Another somewhat ironic reason why it was felt that removal could not be expedited beyond the 72 hour rule was that removal directions may be delayed by the legal process itself. The removal order may be subject to a challenge under the ECHR or the Refugee Convention, and the lengthy process of establishing this may unfold against different circumstances obtaining in the country of origin, or changes in the subject’s personal (ie family) life, leading to potential claims under Articles 3 or 8 of the Convention. Then there is the matter of the doctrine of internal relocation which means that the Tribunals and the Immigration Judges might consider evidence that the person concerned can safely relocate to another part of that country. The business of obtaining legal advice about all this ‘cannot be short-circuited” and usually inevitably takes “substantial periods of time”.

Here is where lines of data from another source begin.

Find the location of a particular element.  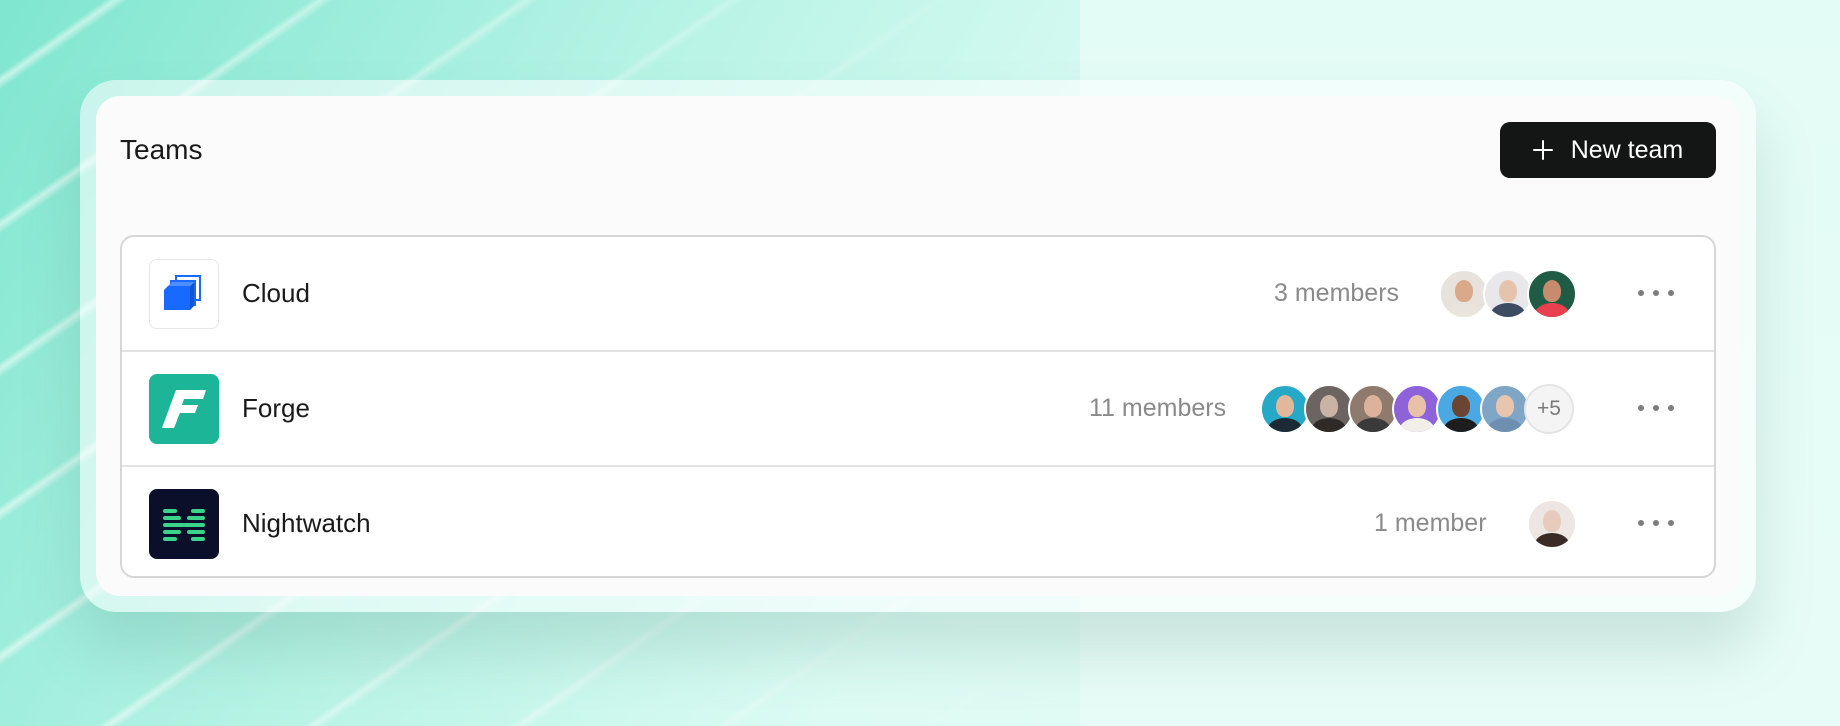

nightwatch-logo-icon is located at coordinates (184, 524).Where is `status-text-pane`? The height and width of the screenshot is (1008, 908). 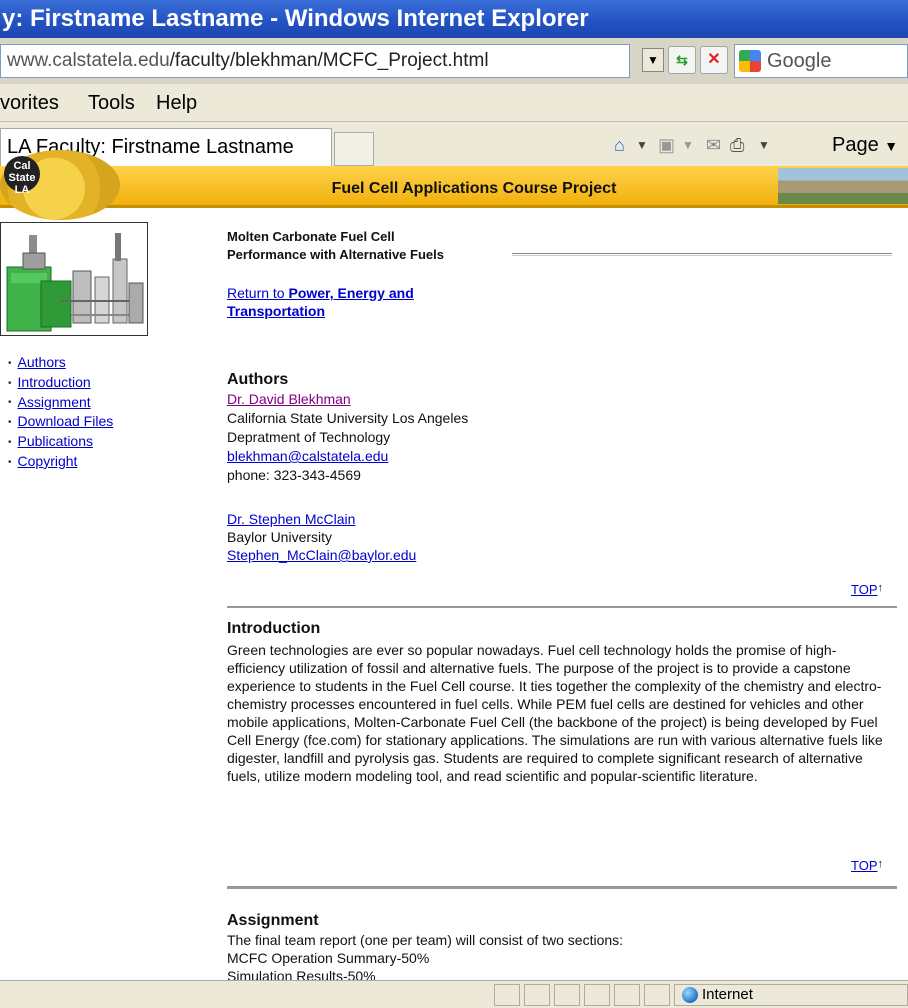 status-text-pane is located at coordinates (243, 995).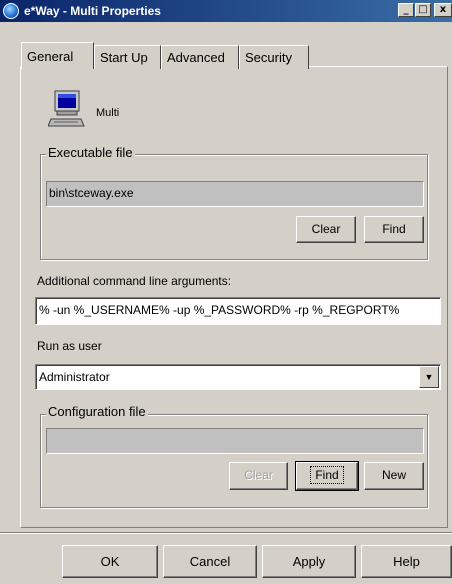  What do you see at coordinates (70, 346) in the screenshot?
I see `run-as-label: Run as user` at bounding box center [70, 346]. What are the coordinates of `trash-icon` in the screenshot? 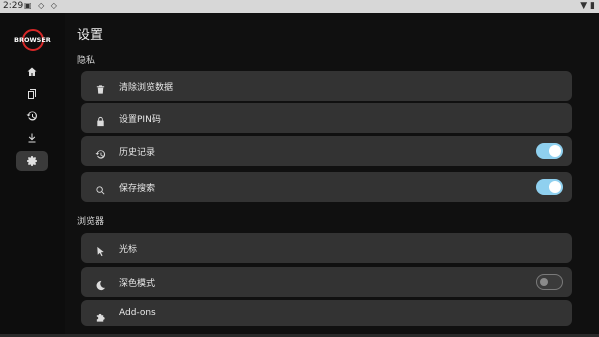 It's located at (100, 87).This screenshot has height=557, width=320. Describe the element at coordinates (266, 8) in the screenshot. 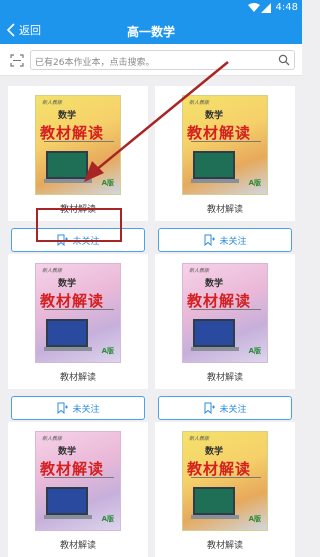

I see `signal-icon` at that location.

The Appeal Court’s decision
The Secretary of State’s appeal was dismissed and ruling of the Administrative Court upheld. The 2010 exceptions, unlike the standard policy of a minimum 72 hour time frame, failed to include provisions ensuring that there was access to the courts by those against whom it is invoked and there was no safeguard for those subject to the 2010 exceptions so as to ensure that their right of access to justice was preserved. Even the exception for implementing removal directions within the 72 hour timeframe where the subject consented was ruled unlawful, since there was an “underlying concern” that in such a very short timescale it would not be possible to ascertain whether genuinely informed consent was given and, if it was not, then to challenge removal.
The consent exception is based upon the same premise as the other exceptions, that is to say that giving less than 72 hours’ notice and in some cases virtually no notice at all, does not give rise to a very high risk that the right of access to justice is being and will be infringed.